Directions:
Give the records below as a numbered list, leaving out any blank lines.

Records on locating words and elements:
☆ ☆ ☆ ☆ ☆

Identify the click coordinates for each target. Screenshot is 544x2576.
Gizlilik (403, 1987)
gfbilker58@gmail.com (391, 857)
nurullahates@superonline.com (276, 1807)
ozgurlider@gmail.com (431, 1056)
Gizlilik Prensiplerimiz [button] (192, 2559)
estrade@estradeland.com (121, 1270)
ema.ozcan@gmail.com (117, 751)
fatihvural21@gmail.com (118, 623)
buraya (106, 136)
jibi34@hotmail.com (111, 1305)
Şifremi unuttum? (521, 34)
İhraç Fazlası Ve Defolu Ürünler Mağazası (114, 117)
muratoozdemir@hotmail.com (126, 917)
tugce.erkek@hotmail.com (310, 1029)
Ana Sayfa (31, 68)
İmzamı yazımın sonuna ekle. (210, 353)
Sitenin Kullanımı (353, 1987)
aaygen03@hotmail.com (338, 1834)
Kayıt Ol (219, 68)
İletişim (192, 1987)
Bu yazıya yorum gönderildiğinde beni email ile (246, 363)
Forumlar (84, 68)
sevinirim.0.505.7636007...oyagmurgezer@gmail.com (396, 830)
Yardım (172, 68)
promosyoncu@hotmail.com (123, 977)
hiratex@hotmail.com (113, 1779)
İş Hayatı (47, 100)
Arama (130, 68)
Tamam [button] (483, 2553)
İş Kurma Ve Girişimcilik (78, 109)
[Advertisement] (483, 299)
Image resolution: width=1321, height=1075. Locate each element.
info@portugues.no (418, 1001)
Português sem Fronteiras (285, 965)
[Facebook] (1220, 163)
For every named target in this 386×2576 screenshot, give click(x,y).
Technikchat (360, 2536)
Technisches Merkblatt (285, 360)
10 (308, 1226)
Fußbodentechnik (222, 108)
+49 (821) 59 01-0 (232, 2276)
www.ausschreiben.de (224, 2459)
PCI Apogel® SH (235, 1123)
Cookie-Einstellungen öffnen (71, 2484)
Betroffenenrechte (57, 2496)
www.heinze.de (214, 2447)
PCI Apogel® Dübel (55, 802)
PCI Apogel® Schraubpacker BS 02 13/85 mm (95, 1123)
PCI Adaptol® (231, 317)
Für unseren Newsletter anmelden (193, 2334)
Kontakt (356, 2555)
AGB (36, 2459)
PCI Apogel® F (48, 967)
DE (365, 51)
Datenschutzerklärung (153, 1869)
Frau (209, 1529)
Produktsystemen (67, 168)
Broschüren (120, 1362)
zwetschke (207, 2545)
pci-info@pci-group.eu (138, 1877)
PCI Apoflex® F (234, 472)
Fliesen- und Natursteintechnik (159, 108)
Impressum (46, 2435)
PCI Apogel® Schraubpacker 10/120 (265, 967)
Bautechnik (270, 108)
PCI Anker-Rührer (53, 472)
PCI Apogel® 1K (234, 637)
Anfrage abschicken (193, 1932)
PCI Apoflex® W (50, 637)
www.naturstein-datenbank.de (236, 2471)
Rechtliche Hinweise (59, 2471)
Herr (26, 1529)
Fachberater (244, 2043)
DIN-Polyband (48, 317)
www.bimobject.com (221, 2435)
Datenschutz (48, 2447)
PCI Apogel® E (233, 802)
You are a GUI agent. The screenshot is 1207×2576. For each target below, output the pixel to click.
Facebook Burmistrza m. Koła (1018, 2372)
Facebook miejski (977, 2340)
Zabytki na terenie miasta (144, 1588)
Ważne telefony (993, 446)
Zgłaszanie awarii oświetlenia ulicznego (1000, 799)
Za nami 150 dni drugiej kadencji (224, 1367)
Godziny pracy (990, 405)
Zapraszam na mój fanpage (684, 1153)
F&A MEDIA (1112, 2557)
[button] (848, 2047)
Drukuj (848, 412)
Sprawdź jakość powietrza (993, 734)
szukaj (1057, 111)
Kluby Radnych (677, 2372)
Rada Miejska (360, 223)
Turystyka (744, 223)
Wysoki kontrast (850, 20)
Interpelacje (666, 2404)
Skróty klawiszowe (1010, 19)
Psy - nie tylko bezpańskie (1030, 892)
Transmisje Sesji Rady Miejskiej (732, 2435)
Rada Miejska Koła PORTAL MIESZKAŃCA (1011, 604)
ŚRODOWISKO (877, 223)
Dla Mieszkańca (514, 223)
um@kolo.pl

☆ ☆ ☆ ☆ ☆

Exercise response:
1. Identify the click coordinates for each target. Screenshot is 544x2576.
2. Gizlilik (403, 1987)
3. gfbilker58@gmail.com (391, 857)
4. nurullahates@superonline.com (276, 1807)
5. ozgurlider@gmail.com (431, 1056)
6. Gizlilik Prensiplerimiz [button] (192, 2559)
7. estrade@estradeland.com (121, 1270)
8. ema.ozcan@gmail.com (117, 751)
9. fatihvural21@gmail.com (118, 623)
10. buraya (106, 136)
11. jibi34@hotmail.com (111, 1305)
12. Şifremi unuttum? (521, 34)
13. İhraç Fazlası Ve Defolu Ürünler Mağazası (114, 117)
14. muratoozdemir@hotmail.com (126, 917)
15. tugce.erkek@hotmail.com (310, 1029)
16. Ana Sayfa (31, 68)
17. İmzamı yazımın sonuna ekle. (210, 353)
18. Sitenin Kullanımı (353, 1987)
19. aaygen03@hotmail.com (338, 1834)
20. Kayıt Ol (219, 68)
21. İletişim (192, 1987)
22. Bu yazıya yorum gönderildiğinde beni email ile (246, 363)
23. Forumlar (84, 68)
24. sevinirim.0.505.7636007...oyagmurgezer@gmail.com (396, 830)
25. Yardım (172, 68)
26. promosyoncu@hotmail.com (123, 977)
27. hiratex@hotmail.com (113, 1779)
28. İş Hayatı (47, 100)
29. Arama (130, 68)
30. Tamam [button] (483, 2553)
31. İş Kurma Ve Girişimcilik (78, 109)
32. [Advertisement] (483, 299)
33. Image resolution: width=1321, height=1075. Locate each element.
34. info@portugues.no (418, 1001)
35. Português sem Fronteiras (285, 965)
36. [Facebook] (1220, 163)
37. For every named target in this 386×2576 screenshot, give click(x,y).
38. Technikchat (360, 2536)
39. Technisches Merkblatt (285, 360)
40. 10 (308, 1226)
41. Fußbodentechnik (222, 108)
42. +49 (821) 59 01-0 (232, 2276)
43. www.ausschreiben.de (224, 2459)
44. PCI Apogel® SH (235, 1123)
45. Cookie-Einstellungen öffnen (71, 2484)
46. Betroffenenrechte (57, 2496)
47. www.heinze.de (214, 2447)
48. PCI Apogel® Dübel (55, 802)
49. PCI Apogel® Schraubpacker BS 02 13/85 mm (95, 1123)
50. PCI Adaptol® (231, 317)
51. Für unseren Newsletter anmelden (193, 2334)
52. Kontakt (356, 2555)
53. AGB (36, 2459)
54. PCI Apogel® F (48, 967)
55. DE (365, 51)
56. Datenschutzerklärung (153, 1869)
57. Frau (209, 1529)
58. Produktsystemen (67, 168)
59. Broschüren (120, 1362)
60. zwetschke (207, 2545)
61. pci-info@pci-group.eu (138, 1877)
62. PCI Apoflex® F (234, 472)
63. Fliesen- und Natursteintechnik (159, 108)
64. Impressum (46, 2435)
65. PCI Apogel® Schraubpacker 10/120 (265, 967)
66. Bautechnik (270, 108)
67. PCI Anker-Rührer (53, 472)
68. PCI Apogel® 1K (234, 637)
69. Anfrage abschicken (193, 1932)
70. PCI Apoflex® W (50, 637)
71. www.naturstein-datenbank.de (236, 2471)
72. Rechtliche Hinweise (59, 2471)
73. Herr (26, 1529)
74. Fachberater (244, 2043)
75. DIN-Polyband (48, 317)
76. www.bimobject.com (221, 2435)
77. Datenschutz (48, 2447)
78. PCI Apogel® E (233, 802)
79. You are a GUI agent. The screenshot is 1207×2576. For each target below, output the pixel to click.
80. Facebook Burmistrza m. Koła (1018, 2372)
81. Facebook miejski (977, 2340)
82. Zabytki na terenie miasta (144, 1588)
83. Ważne telefony (993, 446)
84. Zgłaszanie awarii oświetlenia ulicznego (1000, 799)
85. Za nami 150 dni drugiej kadencji (224, 1367)
86. Godziny pracy (990, 405)
87. Zapraszam na mój fanpage (684, 1153)
88. F&A MEDIA (1112, 2557)
89. [button] (848, 2047)
90. Drukuj (848, 412)
91. Sprawdź jakość powietrza (993, 734)
92. szukaj (1057, 111)
93. Kluby Radnych (677, 2372)
94. Rada Miejska (360, 223)
95. Turystyka (744, 223)
96. Wysoki kontrast (850, 20)
97. Interpelacje (666, 2404)
98. Skróty klawiszowe (1010, 19)
99. Psy - nie tylko bezpańskie (1030, 892)
100. Transmisje Sesji Rady Miejskiej (732, 2435)
101. Rada Miejska Koła PORTAL MIESZKAŃCA (1011, 604)
102. ŚRODOWISKO (877, 223)
103. Dla Mieszkańca (514, 223)
104. um@kolo.pl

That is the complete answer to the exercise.